親鸞聖人がその生涯をかけて、後に残って生きている私たち一人ひとりに向けられている眼差し、投げかけられているものは「どうか南無阿弥陀仏の念仏に出遇われて、念仏申して生きていって下さい」と、この一言に尽きているのではないかと思います。私自身、今、「念仏申して生きていく」ということで、一つ言えますことは、それは言うならば、私自身が常に仏様の前に座っていくことであるかなと受け止めています。
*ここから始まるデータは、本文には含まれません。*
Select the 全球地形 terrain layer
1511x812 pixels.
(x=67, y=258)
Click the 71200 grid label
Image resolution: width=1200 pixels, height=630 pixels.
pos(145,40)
だいたい私たちが、仏様にお参りするといった時には、家のお仏壇の中のご本尊に向き合って手を合わせるという姿に象徴されるのではないかと思います。当に、「念仏申して生きていく」ということは、そういう姿に象られると思います。私自身が仏様の前に座っていくということは、それは言うてみれば、私の前に仏様がおられることになります。私の前に仏様がおられるということは、もう少し喩えると、私自身が大きな鏡の前に居るように、そこには、今の自分自身のごまかしようのない、ありのままの姿が、その大きな鏡に映し出されて見えてくるということだと思います。
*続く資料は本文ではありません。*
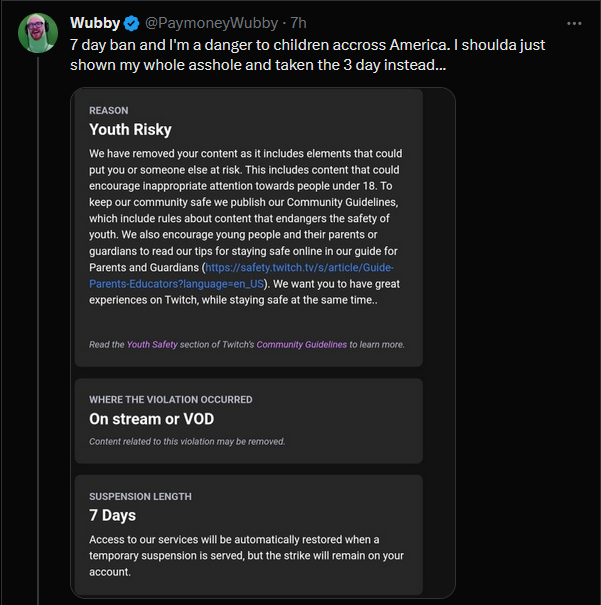Image resolution: width=601 pixels, height=605 pixels.
Task: Select the 7 Days suspension heading
Action: pyautogui.click(x=113, y=516)
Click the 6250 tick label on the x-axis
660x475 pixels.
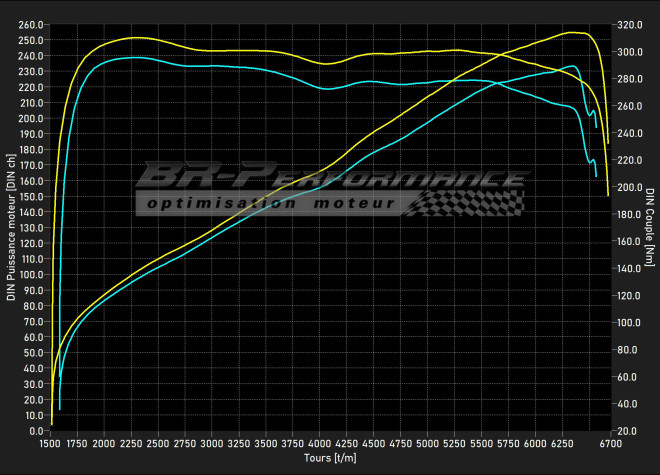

そのように、今の自分自身のありのままの姿が見えてくるということは、そういう私の姿に気づかされるという意味があり、私の姿を知らされるということでもあると思います。そうやって、今の自分自身のありのままの姿が見えてくる。そういう姿に気づかされる。その姿を知らされてくる。これは、私たち人間にとって非常に大事なことではないかと思います。つまり気づかされた所から、また自分の生活を始めて行ける。知らされた所から、また自分の生活をやり直すことができる。繰り返し気づかされた所から、知らされた所から、生活を始めていくことができるということだと思います。だから、そこに気づかされることがないなら、知らされてくることがないなら、もしかすると、行き詰っていく自分の生活を、最後の最後まで続けていく他はないということで一生を終わることになるかもしれません。
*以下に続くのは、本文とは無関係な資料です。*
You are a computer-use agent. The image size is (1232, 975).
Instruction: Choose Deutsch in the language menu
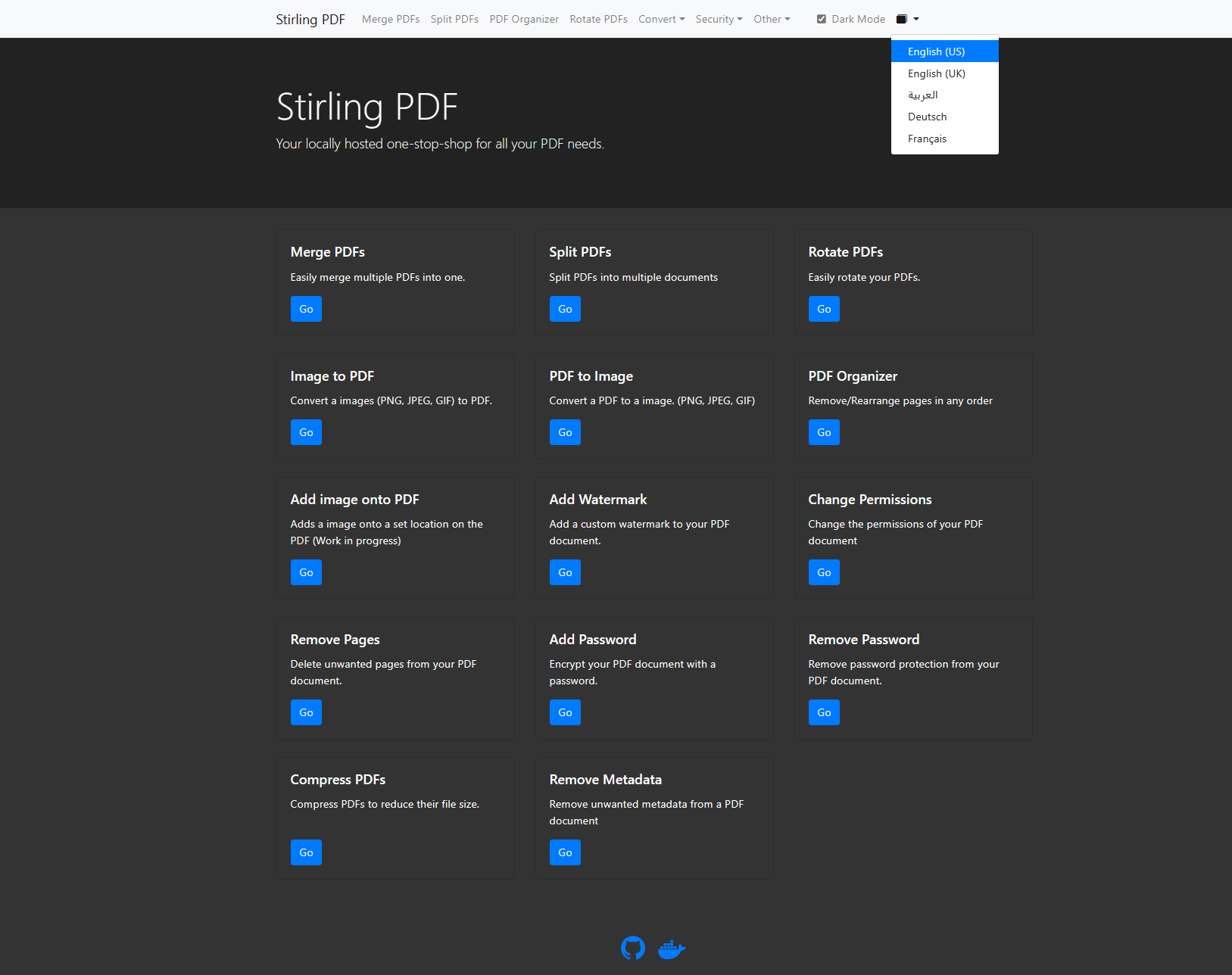coord(928,117)
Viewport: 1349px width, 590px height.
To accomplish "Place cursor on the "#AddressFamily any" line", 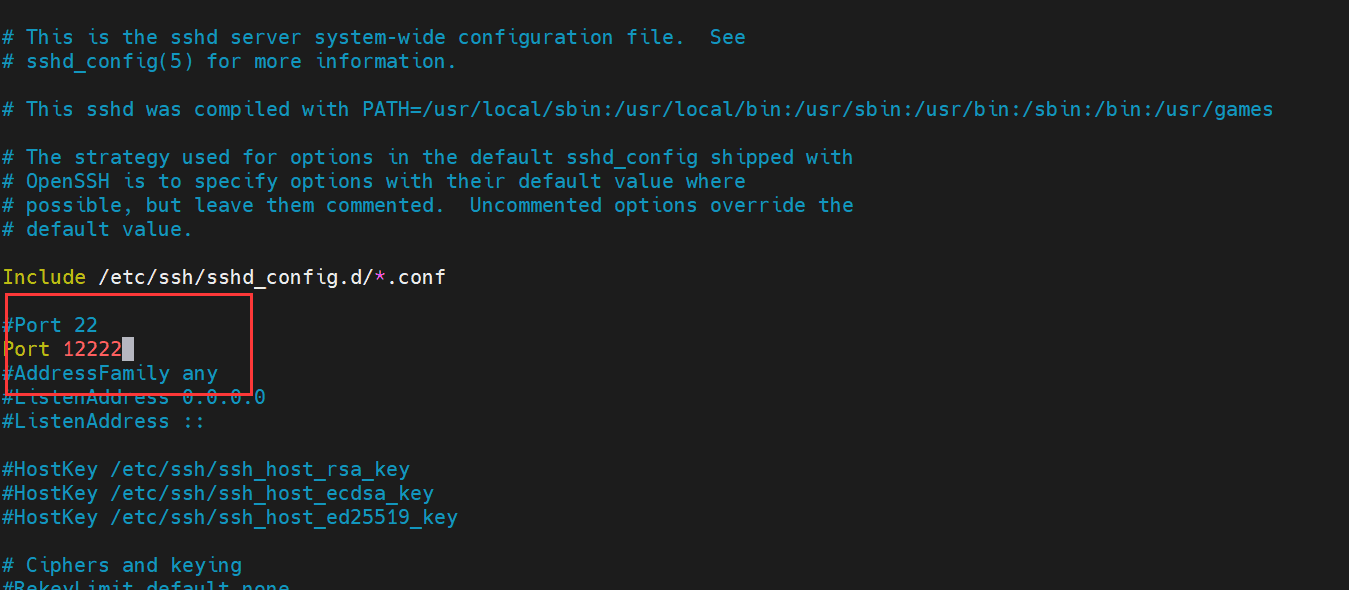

私たちは日常生活の中で、家の中にお仏壇がなくても別に生活に支障をきたすことはないと思います。私たちの日常感覚からしますと、お仏壇は、実用的な意味での必要性というものは何もないと思います。しかし、昔からの古い家のように、家の中で一番上等な部屋にお仏壇が安置してある家はもちろんですが、新しく建てた家、あるいは新たに引っ越したアパートやマンションに、小さいながらもお仏壇を迎え入れ、ご本尊をお掛けしますと、そのとたんに何かそこが大切なところとして扱われ、日頃からお仏壇など大切にしようという意識のない人であっても、何かそこは簡単に手を付けられない特別なところという意識が、知らない内に植えつけられてくることがあると思います。例えば、田舎の家が絶えて、家を畳まれる時、お仏壇の始末に困られて、お寺に相談に来られるケースが多いのは、そのことを証明しています。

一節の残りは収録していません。